[Given information Boundary: Start]

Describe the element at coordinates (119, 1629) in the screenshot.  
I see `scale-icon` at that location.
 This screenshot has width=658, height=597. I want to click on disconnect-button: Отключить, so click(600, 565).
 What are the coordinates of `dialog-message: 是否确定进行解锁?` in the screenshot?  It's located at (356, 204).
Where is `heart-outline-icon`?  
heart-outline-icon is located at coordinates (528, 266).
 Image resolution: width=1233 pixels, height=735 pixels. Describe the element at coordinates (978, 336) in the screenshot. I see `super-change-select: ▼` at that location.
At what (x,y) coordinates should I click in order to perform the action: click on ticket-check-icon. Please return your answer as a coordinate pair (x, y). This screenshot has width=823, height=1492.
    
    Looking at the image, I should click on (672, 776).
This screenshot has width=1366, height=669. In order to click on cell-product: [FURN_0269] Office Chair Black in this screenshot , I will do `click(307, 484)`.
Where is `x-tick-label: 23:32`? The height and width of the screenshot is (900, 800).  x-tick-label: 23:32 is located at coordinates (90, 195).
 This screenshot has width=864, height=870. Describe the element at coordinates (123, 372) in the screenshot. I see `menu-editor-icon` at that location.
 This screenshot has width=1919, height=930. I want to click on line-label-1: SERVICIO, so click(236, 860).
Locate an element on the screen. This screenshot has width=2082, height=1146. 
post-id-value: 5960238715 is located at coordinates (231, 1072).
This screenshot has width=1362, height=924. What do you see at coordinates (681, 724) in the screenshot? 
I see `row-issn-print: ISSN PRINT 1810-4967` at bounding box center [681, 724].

[Given information Boundary: End]

Your assignment: Print all the records above again, line for line, with no changes.

Your solution:
Describe the element at coordinates (119, 1629) in the screenshot.  
I see `scale-icon` at that location.
 This screenshot has width=658, height=597. I want to click on disconnect-button: Отключить, so click(600, 565).
 What are the coordinates of `dialog-message: 是否确定进行解锁?` in the screenshot?  It's located at (356, 204).
Where is `heart-outline-icon`?  
heart-outline-icon is located at coordinates (528, 266).
 Image resolution: width=1233 pixels, height=735 pixels. Describe the element at coordinates (978, 336) in the screenshot. I see `super-change-select: ▼` at that location.
At what (x,y) coordinates should I click in order to perform the action: click on ticket-check-icon. Please return your answer as a coordinate pair (x, y). This screenshot has width=823, height=1492.
    
    Looking at the image, I should click on (672, 776).
This screenshot has width=1366, height=669. In order to click on cell-product: [FURN_0269] Office Chair Black in this screenshot , I will do `click(307, 484)`.
Where is `x-tick-label: 23:32`? The height and width of the screenshot is (900, 800).  x-tick-label: 23:32 is located at coordinates (90, 195).
 This screenshot has width=864, height=870. Describe the element at coordinates (123, 372) in the screenshot. I see `menu-editor-icon` at that location.
 This screenshot has width=1919, height=930. I want to click on line-label-1: SERVICIO, so click(236, 860).
Locate an element on the screen. This screenshot has width=2082, height=1146. 
post-id-value: 5960238715 is located at coordinates (231, 1072).
This screenshot has width=1362, height=924. What do you see at coordinates (681, 724) in the screenshot? 
I see `row-issn-print: ISSN PRINT 1810-4967` at bounding box center [681, 724].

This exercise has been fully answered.